## PROBLEM
Produce an exact copy of the lines below, starting at the first and ending with the line containing "Shop (59, 1090)".

## RECORDS FOR THIS TASK
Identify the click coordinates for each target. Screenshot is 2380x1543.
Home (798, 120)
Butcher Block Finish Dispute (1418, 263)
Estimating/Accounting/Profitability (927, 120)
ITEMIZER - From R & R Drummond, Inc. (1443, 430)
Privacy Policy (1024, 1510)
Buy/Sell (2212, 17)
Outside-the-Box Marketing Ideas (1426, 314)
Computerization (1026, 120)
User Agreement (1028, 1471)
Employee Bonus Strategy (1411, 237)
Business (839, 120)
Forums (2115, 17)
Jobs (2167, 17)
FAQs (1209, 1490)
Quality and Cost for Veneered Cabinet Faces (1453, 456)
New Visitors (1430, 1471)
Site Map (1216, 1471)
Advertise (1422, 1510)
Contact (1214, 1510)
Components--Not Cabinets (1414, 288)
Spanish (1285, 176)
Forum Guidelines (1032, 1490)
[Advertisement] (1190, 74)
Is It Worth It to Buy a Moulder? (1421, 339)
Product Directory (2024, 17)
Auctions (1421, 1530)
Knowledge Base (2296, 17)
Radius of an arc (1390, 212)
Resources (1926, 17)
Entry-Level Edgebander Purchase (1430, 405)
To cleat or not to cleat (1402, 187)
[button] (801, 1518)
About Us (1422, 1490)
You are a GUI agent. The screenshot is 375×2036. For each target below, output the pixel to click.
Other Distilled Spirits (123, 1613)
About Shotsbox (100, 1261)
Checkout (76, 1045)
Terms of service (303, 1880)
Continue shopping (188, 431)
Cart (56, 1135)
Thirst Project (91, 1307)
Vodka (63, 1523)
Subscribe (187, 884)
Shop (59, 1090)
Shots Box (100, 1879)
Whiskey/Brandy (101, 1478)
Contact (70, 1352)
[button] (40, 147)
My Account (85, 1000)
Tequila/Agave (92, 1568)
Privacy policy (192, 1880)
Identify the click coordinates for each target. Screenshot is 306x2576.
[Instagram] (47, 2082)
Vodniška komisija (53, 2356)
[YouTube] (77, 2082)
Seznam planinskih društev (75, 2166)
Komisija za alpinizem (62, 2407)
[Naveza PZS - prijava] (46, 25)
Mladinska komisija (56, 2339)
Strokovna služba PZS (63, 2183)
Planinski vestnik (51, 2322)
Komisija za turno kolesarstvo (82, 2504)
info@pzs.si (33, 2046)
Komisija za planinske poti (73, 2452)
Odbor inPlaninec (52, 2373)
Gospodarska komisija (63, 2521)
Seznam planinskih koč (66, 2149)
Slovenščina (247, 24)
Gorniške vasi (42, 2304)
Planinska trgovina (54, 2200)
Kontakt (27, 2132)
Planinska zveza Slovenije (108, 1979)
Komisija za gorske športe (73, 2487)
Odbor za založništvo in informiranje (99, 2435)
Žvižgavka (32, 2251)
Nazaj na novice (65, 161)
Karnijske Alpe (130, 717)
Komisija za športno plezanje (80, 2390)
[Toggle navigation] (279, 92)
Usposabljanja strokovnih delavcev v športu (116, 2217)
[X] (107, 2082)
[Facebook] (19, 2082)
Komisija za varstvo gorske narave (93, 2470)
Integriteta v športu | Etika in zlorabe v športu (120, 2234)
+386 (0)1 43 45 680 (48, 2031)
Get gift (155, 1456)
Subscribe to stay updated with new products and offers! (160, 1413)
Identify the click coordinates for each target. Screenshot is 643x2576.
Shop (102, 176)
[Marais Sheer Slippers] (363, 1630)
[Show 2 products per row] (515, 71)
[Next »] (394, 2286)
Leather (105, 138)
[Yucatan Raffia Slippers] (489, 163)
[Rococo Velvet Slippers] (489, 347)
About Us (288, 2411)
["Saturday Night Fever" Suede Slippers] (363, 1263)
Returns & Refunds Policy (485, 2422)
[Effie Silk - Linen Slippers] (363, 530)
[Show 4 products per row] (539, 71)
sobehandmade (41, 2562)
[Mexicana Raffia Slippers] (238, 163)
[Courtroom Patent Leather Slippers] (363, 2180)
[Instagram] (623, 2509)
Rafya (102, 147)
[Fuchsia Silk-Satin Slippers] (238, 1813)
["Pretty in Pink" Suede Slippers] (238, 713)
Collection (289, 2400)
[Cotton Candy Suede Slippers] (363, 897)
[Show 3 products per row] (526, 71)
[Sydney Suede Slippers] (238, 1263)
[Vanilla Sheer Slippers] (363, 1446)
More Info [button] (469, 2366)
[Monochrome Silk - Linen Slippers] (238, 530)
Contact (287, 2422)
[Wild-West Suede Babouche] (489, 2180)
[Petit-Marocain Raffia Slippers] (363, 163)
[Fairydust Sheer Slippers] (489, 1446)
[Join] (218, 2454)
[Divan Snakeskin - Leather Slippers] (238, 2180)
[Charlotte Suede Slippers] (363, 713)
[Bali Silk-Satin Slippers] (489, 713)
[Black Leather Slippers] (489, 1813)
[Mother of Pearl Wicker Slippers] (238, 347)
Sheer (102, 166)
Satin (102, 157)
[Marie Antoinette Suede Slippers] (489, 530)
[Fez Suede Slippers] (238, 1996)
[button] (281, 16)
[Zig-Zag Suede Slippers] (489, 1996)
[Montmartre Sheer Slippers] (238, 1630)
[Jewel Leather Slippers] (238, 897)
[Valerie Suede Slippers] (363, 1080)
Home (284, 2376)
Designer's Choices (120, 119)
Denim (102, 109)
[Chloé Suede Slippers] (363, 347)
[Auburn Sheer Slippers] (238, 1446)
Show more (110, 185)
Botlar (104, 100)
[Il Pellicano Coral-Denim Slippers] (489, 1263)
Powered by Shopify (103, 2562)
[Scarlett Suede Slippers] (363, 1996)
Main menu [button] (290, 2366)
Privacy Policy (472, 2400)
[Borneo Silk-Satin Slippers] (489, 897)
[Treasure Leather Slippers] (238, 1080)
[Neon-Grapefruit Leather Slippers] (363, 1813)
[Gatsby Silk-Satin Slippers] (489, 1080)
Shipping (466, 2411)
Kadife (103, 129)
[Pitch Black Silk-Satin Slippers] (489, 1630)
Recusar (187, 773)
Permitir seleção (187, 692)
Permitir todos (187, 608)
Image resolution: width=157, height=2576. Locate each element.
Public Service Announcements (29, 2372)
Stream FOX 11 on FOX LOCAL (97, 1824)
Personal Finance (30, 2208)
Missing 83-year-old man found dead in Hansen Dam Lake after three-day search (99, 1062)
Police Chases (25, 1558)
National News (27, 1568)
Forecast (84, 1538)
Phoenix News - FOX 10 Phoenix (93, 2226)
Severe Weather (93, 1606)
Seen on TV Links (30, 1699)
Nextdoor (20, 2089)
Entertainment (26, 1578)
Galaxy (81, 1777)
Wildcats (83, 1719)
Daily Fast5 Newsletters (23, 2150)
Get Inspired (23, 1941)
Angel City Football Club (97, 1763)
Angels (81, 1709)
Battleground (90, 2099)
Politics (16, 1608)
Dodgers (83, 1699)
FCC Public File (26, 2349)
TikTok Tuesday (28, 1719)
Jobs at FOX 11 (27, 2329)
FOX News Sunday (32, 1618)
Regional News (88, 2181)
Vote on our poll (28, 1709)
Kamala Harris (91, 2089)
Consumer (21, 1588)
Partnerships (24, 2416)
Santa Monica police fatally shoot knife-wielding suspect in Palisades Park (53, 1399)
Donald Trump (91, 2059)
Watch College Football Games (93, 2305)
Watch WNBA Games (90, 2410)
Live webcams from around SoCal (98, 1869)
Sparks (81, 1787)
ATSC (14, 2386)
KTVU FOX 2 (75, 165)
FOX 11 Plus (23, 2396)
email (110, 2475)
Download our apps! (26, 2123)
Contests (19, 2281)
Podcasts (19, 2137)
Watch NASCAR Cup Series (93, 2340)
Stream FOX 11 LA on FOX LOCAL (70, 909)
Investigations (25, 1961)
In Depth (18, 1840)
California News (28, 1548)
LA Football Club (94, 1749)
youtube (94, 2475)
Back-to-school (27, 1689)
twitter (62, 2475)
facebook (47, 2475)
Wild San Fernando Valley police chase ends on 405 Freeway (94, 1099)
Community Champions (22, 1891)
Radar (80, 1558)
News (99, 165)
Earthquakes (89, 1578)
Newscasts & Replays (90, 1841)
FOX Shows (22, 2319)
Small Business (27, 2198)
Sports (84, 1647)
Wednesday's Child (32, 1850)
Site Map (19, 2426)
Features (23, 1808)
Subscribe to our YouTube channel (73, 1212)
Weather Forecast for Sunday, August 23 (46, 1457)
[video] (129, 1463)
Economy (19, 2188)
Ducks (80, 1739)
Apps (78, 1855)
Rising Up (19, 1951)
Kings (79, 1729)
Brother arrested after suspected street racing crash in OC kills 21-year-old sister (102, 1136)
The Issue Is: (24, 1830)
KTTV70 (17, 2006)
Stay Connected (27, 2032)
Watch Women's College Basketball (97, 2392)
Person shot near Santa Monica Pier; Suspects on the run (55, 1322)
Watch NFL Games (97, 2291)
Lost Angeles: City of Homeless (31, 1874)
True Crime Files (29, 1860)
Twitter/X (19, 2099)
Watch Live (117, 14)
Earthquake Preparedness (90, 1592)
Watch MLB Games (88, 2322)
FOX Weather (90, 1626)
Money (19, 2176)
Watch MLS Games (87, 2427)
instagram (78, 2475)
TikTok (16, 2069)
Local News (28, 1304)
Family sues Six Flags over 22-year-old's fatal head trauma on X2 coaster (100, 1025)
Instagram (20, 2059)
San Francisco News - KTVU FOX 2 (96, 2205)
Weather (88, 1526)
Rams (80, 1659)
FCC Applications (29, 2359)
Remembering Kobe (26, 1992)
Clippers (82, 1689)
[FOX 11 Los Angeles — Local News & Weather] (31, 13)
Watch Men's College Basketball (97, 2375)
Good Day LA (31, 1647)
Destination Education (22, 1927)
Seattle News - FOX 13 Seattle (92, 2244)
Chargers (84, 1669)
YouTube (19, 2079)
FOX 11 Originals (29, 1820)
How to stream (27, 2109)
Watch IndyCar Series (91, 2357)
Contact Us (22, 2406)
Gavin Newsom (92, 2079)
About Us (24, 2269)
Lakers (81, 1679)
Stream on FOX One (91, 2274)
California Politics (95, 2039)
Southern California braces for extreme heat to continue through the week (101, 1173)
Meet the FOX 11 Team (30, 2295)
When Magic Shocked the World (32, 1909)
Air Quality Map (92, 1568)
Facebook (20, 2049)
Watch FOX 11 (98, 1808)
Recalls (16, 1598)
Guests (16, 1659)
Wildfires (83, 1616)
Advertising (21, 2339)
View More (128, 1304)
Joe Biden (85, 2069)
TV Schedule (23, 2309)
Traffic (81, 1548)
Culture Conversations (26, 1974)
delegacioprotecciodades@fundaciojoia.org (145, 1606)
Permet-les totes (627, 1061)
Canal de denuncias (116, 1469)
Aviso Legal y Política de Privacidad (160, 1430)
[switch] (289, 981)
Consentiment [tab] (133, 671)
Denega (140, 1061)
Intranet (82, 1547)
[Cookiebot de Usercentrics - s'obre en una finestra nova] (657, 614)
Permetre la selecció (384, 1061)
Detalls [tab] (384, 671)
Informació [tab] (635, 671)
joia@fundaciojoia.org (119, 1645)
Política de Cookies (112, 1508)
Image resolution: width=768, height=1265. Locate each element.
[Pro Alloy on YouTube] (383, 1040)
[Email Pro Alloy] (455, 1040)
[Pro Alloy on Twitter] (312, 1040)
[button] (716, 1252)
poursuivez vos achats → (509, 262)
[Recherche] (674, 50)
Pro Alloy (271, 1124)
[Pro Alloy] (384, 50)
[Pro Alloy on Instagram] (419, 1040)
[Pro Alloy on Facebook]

## WRITTEN ANSWER
Identify the click coordinates for each target. Screenshot is 2380x1543.
Home (798, 120)
Butcher Block Finish Dispute (1418, 263)
Estimating/Accounting/Profitability (927, 120)
ITEMIZER - From R & R Drummond, Inc. (1443, 430)
Privacy Policy (1024, 1510)
Buy/Sell (2212, 17)
Outside-the-Box Marketing Ideas (1426, 314)
Computerization (1026, 120)
User Agreement (1028, 1471)
Employee Bonus Strategy (1411, 237)
Business (839, 120)
Forums (2115, 17)
Jobs (2167, 17)
FAQs (1209, 1490)
Quality and Cost for Veneered Cabinet Faces (1453, 456)
New Visitors (1430, 1471)
Site Map (1216, 1471)
Advertise (1422, 1510)
Contact (1214, 1510)
Components--Not Cabinets (1414, 288)
Spanish (1285, 176)
Forum Guidelines (1032, 1490)
[Advertisement] (1190, 74)
Is It Worth It to Buy a Moulder? (1421, 339)
Product Directory (2024, 17)
Auctions (1421, 1530)
Knowledge Base (2296, 17)
Radius of an arc (1390, 212)
Resources (1926, 17)
Entry-Level Edgebander Purchase (1430, 405)
To cleat or not to cleat (1402, 187)
[button] (801, 1518)
About Us (1422, 1490)
You are a GUI agent. The screenshot is 375×2036. For each target below, output the pixel to click.
Other Distilled Spirits (123, 1613)
About Shotsbox (100, 1261)
Checkout (76, 1045)
Terms of service (303, 1880)
Continue shopping (188, 431)
Cart (56, 1135)
Thirst Project (91, 1307)
Vodka (63, 1523)
Subscribe (187, 884)
Shop (59, 1090)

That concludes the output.